If 242 had stated that Israel’s withdrawal from “the territories” was required, the meaning would have been that, in exchange for recognition and legitimacy, Israel was required to withdraw from all the territories it occupied in the 1967 war. But that was not on so far as the gut-Zionists were concerned. They wanted the freedom to be the ones, and the only ones, who would determine, on a take it or leave it basis backed by brute force, the extent of any Israeli withdrawals. Resolution 242 in its final form gave them that freedom. Effectively 242 put Zionism in the driving seat with a veto on any peace process.

The other thing the Security Council should have done was to insert into the text of 242 a statement to the effect that Israel should not seek to settle or colonise the Occupied Territories, and that if it did the Security Council would enforce international law and see to it that Israel was isolated and sanctioned by the whole international community.

Question: Why did the text of 242 not contain such a declaration?

Those responsible for framing the resolution were very much aware that Israel’s hawks were going to proceed with their colonial venture come what may, in determined defiance of international law and no matter what the organised international community said or wanted.
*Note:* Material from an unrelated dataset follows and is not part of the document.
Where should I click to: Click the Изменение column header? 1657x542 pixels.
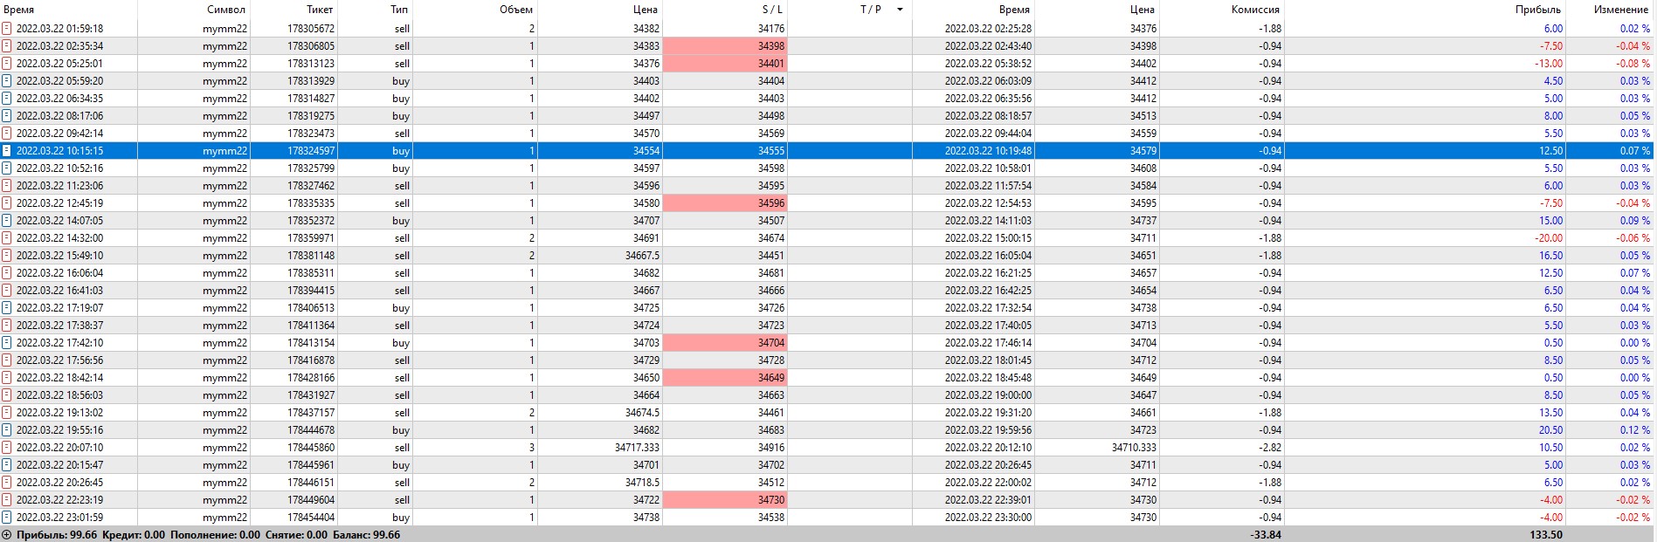point(1620,10)
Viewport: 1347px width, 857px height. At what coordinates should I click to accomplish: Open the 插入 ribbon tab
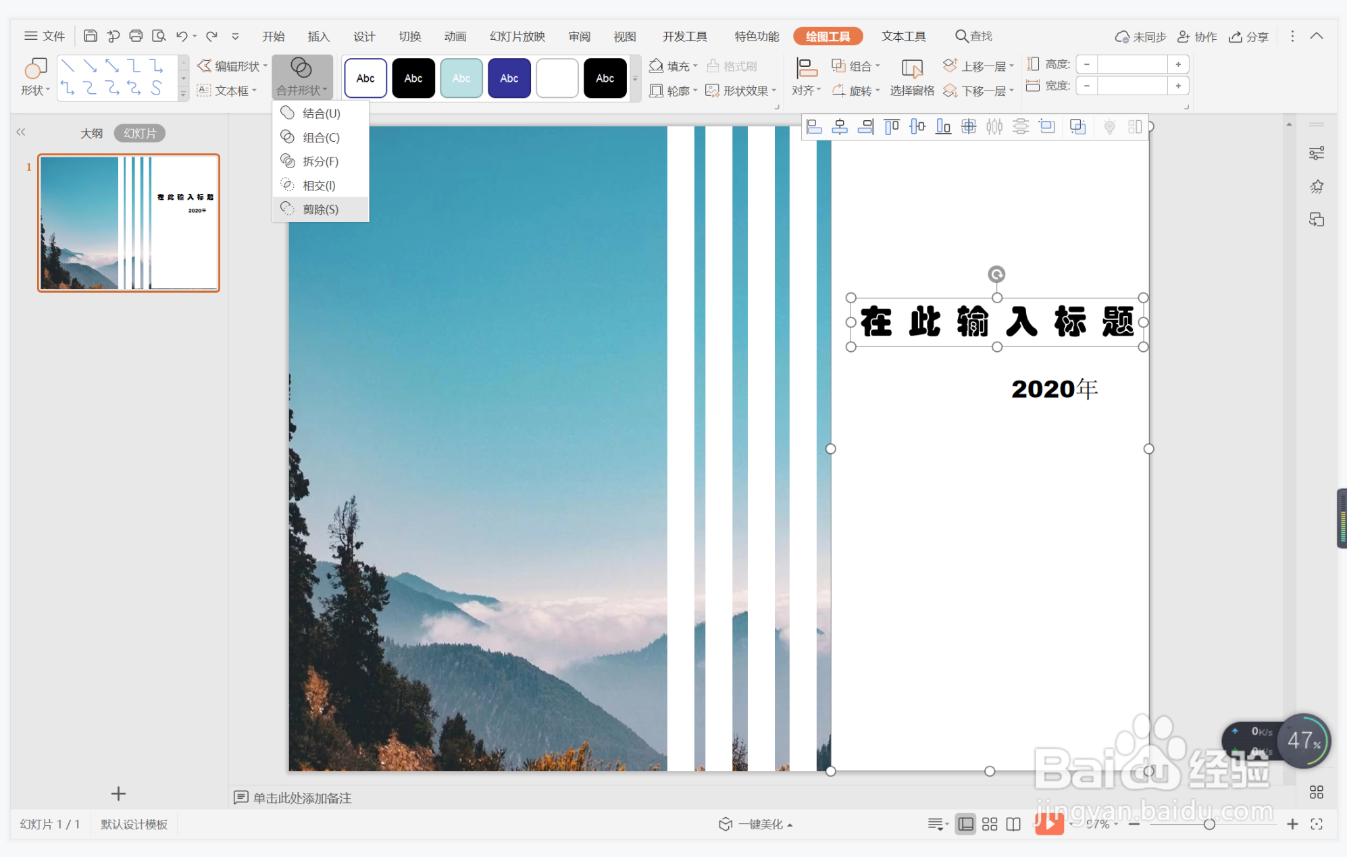318,36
Put another way, some if not all of those responsible for framing 242 were resigned to the fact that, because of the history of the Jews and the Nazi holocaust, Israel was not and never would or could be a normal state. As a consequence, there was no point in seeking to oblige it to behave like a normal state - i.e. in accordance with international law and its obligations as a member of the UN. Like it or not, and whatever it might mean for the fate of mankind, the world was going to have to live with the fact that there were two sets of rules for the behaviour of nations – one for Israel and one for all other nations. Because of the way Israel was created, mainly by Zionist terrorism and ethnic cleansing and without legitimacy in international law, the UN system now had a double standard built into it, and because the political will to confront Zionism did not exist, there was nothing anybody could do to change that reality.

Some years ago a very, very senior UN official said to me, “Zionism has corrupted everything it touched, including this organisation in its infancy.” I knew, really knew, that he was reflecting the deeply held but private conviction of all the top international civil servants who were responsible for trying to make the world body work in accordance with the ideals and principles enshrined in its Charter. (As I said in my book when I quoted him, I will not name the man because he would not have made the comment to me if he had imagined that I would ever quote him by name, at least while he lived. He would not be embarrassed by public association with his truth: but he would not want, and would not deserve, all the hassle of being falsely labelled by Zionism’s character assassins as an anti-Semite).

Contentious though it is to say so in public, I think the corruption charge is supported by the facts. In 1947 the Zionists and their allies in the U.S. Congress subverted the General Assembly of the UN to get a rigged and bare minimum majority for the partition plan which was subsequently vitiated. In 1967 the Security Council was effectively subverted by the Johnson administration’s Zionist-driven refusal to hold Israel accountable to international law and its obligations as a member of the UN.